On Mar 20, 2013, at 7:01 PM, Ori Livneh <ori(a)wikimedia.org> wrote:
See my e-mail below and Erik Zachte's reply. I don't mind switching to tabs
(I'm just making the change to the EventLogging config right now..) but I think we
still need to escape whatever character we choose as delimiter in HTTP headers
As for escaping field separators... The logging has been changed to use tabs for some time
already, and we've never been escaping tabs, just spaces. So I'm not changing
/that/ part right now, just disabling the escaping of spaces as well, as there doesn't
seem to be any use anymore.
> From: Erik Zachte <ezachte(a)wikimedia.org>
> We had major data loss on two occasions because of
misaligned fields. Broken
> records just fell through and went unnoticed, causing up to some 20% data
> loss for months. There was embarrassment all over. It took many days to
> repair the data as much as possible. So if we fix this, let us make it
> really robust, without causing too much overhead.
> If we bet tabs will never be introduced in the input stream, even where they
> are legal, and we take that approach on several issues, one of those
> unlikely events will surely happen sooner than you think (these are not
> random mutations, somewhere someone follows the same logic of making another
> layer more robust, call it evolutionary convergence).

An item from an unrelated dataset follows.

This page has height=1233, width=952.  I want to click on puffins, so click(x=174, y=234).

> The code to change existing tabs into some less
obnoxious character is dead
> trivial, hardly any overhead. At worst one field will then be affected, not
> the whole record, which makes it easier to spot and debug the anomaly when
> it happens.
> Scanning an input record for tabs and raising a counter is also very
> efficient. Sending one alert hourly based on this counter should make us
> aware soon enough when this issue needs follow-up, yet without causing
> bottle necks.
Replacing tabs by a single other character is a lot better efficiency wise than escaping
indeed. Because it doesn't change the length of the string, thus doesn't need a
new memory allocation and string copy. Still, scanning a string is not completely trivial
overhead (Varnish itself for example tries to avoid it at all cost), and I would prefer to
avoid it if we can. Varnishncsa uses a significant amount of CPU right now, and since
we're reducing the number of Varnish servers and increasing the amount of requests per
box, I'd like to make it as efficient as we can.
I like the idea of monitoring the situation, and acting on it when needed. Since a log
record should always contain a fixed number of tabs (field separators), anything wrong
should be very easy to detect on the log processing side I think.
Thanks for thinking along,
Mark Bergsma <mark(a)wikimedia.org>
Lead Operations Architect